»»

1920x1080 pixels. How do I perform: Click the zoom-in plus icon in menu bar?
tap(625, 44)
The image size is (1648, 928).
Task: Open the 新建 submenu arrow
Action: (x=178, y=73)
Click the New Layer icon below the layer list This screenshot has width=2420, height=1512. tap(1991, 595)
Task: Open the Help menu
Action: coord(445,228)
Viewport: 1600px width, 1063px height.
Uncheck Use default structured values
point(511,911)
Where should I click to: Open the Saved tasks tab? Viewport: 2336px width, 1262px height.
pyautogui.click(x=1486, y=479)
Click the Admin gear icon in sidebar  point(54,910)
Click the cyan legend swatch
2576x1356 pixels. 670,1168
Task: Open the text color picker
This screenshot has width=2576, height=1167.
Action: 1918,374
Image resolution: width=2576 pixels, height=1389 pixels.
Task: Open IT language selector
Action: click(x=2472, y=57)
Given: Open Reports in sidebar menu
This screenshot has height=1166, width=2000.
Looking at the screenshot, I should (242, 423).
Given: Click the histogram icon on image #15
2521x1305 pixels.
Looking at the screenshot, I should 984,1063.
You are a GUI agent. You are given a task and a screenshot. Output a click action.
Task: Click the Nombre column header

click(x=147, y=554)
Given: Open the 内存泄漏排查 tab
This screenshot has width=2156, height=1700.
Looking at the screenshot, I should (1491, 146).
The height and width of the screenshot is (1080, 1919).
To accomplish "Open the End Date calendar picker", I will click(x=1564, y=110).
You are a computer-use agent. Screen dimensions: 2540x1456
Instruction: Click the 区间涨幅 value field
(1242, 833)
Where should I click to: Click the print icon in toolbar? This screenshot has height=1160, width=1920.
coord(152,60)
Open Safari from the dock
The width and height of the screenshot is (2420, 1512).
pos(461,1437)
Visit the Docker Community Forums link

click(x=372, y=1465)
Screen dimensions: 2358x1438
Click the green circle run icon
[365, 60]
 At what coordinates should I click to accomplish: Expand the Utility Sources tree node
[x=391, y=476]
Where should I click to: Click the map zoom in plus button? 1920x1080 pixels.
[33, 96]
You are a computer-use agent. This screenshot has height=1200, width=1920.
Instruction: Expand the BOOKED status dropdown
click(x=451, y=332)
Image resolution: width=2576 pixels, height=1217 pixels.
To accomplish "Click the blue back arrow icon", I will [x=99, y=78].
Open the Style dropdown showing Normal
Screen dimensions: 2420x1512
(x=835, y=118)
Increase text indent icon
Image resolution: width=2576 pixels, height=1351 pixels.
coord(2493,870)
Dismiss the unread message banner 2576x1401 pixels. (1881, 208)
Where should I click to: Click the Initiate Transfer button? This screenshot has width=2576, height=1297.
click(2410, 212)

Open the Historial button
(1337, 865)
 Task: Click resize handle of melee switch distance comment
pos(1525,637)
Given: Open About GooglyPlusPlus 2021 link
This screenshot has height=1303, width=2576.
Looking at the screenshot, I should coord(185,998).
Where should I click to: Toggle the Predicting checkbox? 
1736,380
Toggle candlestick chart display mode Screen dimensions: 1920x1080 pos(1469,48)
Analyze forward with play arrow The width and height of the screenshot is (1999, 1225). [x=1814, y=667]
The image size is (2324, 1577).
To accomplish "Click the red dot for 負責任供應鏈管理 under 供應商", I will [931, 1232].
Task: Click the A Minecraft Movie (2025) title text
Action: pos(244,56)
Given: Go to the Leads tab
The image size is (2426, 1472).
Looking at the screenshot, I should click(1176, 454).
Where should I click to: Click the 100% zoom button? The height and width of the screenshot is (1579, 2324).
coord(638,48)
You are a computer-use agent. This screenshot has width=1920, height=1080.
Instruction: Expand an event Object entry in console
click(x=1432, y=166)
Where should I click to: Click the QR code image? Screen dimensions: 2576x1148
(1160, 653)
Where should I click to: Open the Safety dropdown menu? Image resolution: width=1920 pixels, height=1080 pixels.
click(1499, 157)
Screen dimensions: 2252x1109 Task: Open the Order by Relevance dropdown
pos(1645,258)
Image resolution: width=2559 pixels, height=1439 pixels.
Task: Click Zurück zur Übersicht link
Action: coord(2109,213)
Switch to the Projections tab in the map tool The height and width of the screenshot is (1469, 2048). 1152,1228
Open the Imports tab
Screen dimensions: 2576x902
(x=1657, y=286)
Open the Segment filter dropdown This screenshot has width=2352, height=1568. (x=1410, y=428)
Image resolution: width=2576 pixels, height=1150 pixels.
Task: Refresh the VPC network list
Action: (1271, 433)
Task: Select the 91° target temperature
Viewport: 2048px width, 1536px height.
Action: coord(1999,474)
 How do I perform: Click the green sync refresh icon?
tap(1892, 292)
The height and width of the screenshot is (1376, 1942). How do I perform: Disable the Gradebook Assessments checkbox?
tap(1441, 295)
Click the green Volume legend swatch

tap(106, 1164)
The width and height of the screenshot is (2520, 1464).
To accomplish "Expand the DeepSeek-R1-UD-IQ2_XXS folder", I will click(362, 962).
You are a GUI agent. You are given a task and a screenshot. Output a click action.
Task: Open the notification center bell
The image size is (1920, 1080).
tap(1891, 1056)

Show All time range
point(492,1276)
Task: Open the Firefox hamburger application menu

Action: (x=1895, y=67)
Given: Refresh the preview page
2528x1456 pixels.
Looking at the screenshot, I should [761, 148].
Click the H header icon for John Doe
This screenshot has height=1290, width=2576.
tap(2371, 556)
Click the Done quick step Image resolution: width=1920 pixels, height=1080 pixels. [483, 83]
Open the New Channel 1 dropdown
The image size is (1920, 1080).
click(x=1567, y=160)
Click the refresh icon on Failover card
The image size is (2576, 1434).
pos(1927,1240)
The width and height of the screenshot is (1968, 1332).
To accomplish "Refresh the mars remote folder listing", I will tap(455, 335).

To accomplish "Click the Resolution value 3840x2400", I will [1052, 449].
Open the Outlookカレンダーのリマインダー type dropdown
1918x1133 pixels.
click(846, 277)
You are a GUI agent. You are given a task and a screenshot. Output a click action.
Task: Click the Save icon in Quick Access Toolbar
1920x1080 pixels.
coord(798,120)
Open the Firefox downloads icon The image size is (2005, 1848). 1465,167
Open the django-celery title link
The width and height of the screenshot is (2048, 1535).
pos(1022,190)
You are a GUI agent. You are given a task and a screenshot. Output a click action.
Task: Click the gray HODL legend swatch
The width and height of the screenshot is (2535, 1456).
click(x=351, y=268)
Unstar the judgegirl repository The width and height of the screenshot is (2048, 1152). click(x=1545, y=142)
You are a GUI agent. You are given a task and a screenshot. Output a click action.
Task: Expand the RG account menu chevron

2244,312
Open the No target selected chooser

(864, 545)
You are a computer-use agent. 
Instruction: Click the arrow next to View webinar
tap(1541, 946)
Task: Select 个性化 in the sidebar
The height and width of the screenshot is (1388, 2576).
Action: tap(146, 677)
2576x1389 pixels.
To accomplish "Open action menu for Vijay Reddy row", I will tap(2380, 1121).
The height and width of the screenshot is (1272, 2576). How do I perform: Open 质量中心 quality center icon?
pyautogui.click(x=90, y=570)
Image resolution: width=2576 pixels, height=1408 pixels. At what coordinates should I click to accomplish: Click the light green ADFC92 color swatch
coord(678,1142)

««

• [What you will do]:
Copy out every line of the data in which the word "folder" is found.

• [Written reply]:
To accomplish "Expand the DeepSeek-R1-UD-IQ2_XXS folder", I will click(362, 962).
To accomplish "Refresh the mars remote folder listing", I will tap(455, 335).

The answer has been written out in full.